SOLVED: Re: IPMON log to syslog doesn't work

Tue Feb 26 17:26:35 UTC 2008

On Tuesday 26 February 2008 17:31:27 Anton Shterenlikht wrote:
> On Tue, Feb 26, 2008 at 03:01:13PM +0000, Anton Shterenlikht wrote:
> > On Tue, Feb 26, 2008 at 03:42:51PM +0100, Mel wrote:
> > > On Tuesday 26 February 2008 15:25:37 Anton Shterenlikht wrote:
> > > > On Tue, Feb 26, 2008 at 03:09:14PM +0100, Mel wrote:
> > > > > On Tuesday 26 February 2008 14:20:32 Anton Shterenlikht wrote:
> > > > > > I'm trying to troubleshoot my ipfilter firewall, and I cannot get
> > > > > > any log data, i.e. /var/log/ipfilter.log is empty.
> > > > >
> > > > > Does:
> > > > > # logger -p security.notice test
> > > > > put anything in the log?
> > > >
> > > > yes:
> > > >
> > > > # logger -p security.notice test
> > > > # cat /var/log/ipfilter.log
> > > > Feb 26 00:00:00 mech-cluster238 newsyslog[21510]: logfile turned over
> > > > Feb 26 14:17:07 mech-cluster238 mexas: test
> > > > # cat /var/log/security
> > > > Jul 20 10:52:47  newsyslog[463]: logfile first created
> > > > Feb 26 14:17:07 mech-cluster238 mexas: test
> > > > #
> > > >
> > > > so what does this mean?
> > >
> > > That syslog works correctly and it's really ipmon.
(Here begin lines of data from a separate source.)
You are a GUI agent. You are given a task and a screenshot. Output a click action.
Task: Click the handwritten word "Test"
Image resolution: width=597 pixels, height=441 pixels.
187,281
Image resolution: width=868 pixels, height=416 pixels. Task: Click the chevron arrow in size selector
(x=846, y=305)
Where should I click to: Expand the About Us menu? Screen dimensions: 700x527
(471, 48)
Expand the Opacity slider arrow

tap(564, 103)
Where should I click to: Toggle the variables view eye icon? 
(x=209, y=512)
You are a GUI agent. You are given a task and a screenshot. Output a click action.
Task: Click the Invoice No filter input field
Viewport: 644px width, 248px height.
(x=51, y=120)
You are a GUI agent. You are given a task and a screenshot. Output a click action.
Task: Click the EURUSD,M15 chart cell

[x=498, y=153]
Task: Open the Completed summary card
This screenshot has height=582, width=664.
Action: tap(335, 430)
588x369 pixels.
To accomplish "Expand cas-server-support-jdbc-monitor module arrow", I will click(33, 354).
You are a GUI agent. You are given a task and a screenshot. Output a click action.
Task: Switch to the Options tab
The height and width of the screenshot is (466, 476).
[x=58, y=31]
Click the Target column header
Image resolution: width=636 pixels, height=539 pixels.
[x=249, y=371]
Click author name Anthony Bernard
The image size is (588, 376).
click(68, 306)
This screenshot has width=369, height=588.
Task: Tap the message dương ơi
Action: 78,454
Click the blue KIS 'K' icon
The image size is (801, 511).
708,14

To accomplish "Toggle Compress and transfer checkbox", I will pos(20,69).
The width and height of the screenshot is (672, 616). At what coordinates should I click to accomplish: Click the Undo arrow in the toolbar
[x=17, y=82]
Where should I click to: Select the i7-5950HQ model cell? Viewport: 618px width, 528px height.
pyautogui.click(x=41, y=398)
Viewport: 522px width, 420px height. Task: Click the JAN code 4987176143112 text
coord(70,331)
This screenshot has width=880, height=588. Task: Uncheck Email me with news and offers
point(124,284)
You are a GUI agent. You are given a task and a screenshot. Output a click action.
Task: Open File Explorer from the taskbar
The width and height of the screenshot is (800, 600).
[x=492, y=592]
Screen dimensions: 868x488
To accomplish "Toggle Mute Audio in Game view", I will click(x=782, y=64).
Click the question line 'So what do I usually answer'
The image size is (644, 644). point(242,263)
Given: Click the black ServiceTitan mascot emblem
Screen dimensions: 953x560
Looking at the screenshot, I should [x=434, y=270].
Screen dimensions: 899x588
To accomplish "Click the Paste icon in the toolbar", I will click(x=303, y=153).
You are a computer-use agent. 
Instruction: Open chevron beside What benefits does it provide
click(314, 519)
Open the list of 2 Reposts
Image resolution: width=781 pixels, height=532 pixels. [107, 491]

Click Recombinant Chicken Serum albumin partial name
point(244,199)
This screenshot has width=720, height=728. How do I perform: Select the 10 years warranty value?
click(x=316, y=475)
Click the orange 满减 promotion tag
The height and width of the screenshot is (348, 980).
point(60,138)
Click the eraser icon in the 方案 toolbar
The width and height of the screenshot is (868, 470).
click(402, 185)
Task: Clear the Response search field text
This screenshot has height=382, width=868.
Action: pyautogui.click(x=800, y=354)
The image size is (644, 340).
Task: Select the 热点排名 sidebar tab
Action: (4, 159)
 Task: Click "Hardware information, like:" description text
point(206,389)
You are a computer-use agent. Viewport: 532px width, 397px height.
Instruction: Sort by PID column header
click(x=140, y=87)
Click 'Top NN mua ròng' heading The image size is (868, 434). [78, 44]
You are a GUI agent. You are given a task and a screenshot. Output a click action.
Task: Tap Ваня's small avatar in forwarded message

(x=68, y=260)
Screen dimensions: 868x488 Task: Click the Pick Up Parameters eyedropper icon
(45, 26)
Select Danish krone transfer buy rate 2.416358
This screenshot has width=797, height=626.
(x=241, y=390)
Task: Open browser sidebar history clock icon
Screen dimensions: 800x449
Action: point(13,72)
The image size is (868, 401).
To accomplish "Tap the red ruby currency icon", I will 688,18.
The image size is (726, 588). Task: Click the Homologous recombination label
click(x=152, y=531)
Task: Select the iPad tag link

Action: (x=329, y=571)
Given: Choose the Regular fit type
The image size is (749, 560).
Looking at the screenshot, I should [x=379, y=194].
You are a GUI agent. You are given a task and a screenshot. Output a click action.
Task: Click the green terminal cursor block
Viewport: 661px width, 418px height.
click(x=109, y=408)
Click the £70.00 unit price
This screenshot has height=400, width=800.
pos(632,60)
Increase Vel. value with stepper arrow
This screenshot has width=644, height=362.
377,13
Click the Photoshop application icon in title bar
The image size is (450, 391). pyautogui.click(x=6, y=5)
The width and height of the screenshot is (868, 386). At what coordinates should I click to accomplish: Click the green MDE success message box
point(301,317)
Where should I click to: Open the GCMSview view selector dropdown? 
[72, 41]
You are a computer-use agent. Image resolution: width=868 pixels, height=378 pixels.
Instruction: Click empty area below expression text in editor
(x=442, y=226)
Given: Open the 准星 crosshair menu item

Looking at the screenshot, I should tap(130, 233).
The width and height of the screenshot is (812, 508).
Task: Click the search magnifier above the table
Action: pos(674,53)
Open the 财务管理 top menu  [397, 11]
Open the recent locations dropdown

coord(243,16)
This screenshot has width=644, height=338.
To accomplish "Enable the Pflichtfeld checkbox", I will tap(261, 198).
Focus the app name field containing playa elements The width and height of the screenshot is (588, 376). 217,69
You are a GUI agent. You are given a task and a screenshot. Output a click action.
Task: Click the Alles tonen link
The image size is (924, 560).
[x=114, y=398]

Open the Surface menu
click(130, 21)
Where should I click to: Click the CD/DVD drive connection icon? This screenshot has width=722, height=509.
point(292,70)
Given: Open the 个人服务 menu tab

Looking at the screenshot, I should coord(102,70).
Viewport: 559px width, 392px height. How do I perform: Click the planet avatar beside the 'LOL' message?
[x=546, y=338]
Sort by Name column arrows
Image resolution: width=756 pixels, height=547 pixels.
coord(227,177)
Are you sure it's
> > > running? How about ipmon -s (without the -D), does that turn up in
> > > syslog?
> >
> > # ipmon -s&
> > [1] 23892
> > # ps ax | grep ipmon
> > 23892  p0  S      0:00.11 ipmon -s
> > 23908  p0  R+     0:00.00 grep ipmon
> > #
> >
> > but the logs are still empty:
> >
> > # cat /var/log/ipfilter.log
> > Feb 26 00:00:00 mech-cluster238 newsyslog[21510]: logfile turned over
> > Feb 26 14:17:07 mech-cluster238 mexas: test
> > # cat /var/log/security
> > Jul 20 10:52:47  newsyslog[463]: logfile first created
> > Feb 26 14:17:07 mech-cluster238 mexas: test
> > #
> >
> > however:
> >
> > # ipmon -D
> > 26/02/2008 14:49:59.202056 3x dc0 @0:1 b 137.222.187.22,1004 ->
> > 255.255.255.255, 1004 PR udp len 20 67 IN broadcast
> > 26/02/2008 14:50:13.064314 2x dc1 @0:1 b 10.10.10.7,520 ->
> > 10.10.10.255,520 PR u dp len 20 72 IN broadcast
> > ^C
> > #
> >
> > Perhaps I should play with other ipmon flags as well?
>
> I solved it following the IPF FAQ:
> 	http://www.phildev.net/ipf/IPFipmon.html#ipmon1
>
> 	Q. I have IPMon logging to syslog, but syslog doesn't
> 	   log anything, why not?
>
> 	A. IPF logs as local0 so you'll want something to the effect of:
> 	   local0.debug /var/log/ipf.log in your syslog.conf.
> 	   NOTE: There has to be atleast one TAB in that line, not just spaces.
>
> so I changed "security.*" to "local0.*" in /etc/syslog.conf:
>
> # grep local0 /etc/syslog.conf
> local0.*        /var/log/ipfilter.log
> #
>
> and now I have (lots) of logs in the log file:
>
> # tail -2 /var/log/ipfilter.log
> Feb 26 16:20:05 mech-cluster238 ipmon[24166]: 16:20:05.248083 2x dc0 @0:20
> b 137 .222.187.85,137 -> 137.222.187.255,137 PR udp len 20 78 IN broadcast
> Feb 26 16:20:07 mech-cluster238 ipmon[24166]: 16:20:06.876597 dc0 @0:21 b
> 137.22 2.187.10,138 -> 137.222.187.255,138 PR udp len 20 212 IN broadcast #
>
> # ls -al /var/log/ipfilter.log
> -rw-r-----  1 root  wheel  74889 26 Feb 16:21 /var/log/ipfilter.log
> #
>
> But now I wonder if the FBSD handbook has an error in section
> 28.5.7 IPMON Logging:
>
> 	"Add the following statement to /etc/syslog.conf:
> 		security.* /var/log/ipfilter.log
>
> 	 The security.* means to write all the logged
> 	 messages to the coded file"
>
> Shall I submit this as a manual error, or is it more complex?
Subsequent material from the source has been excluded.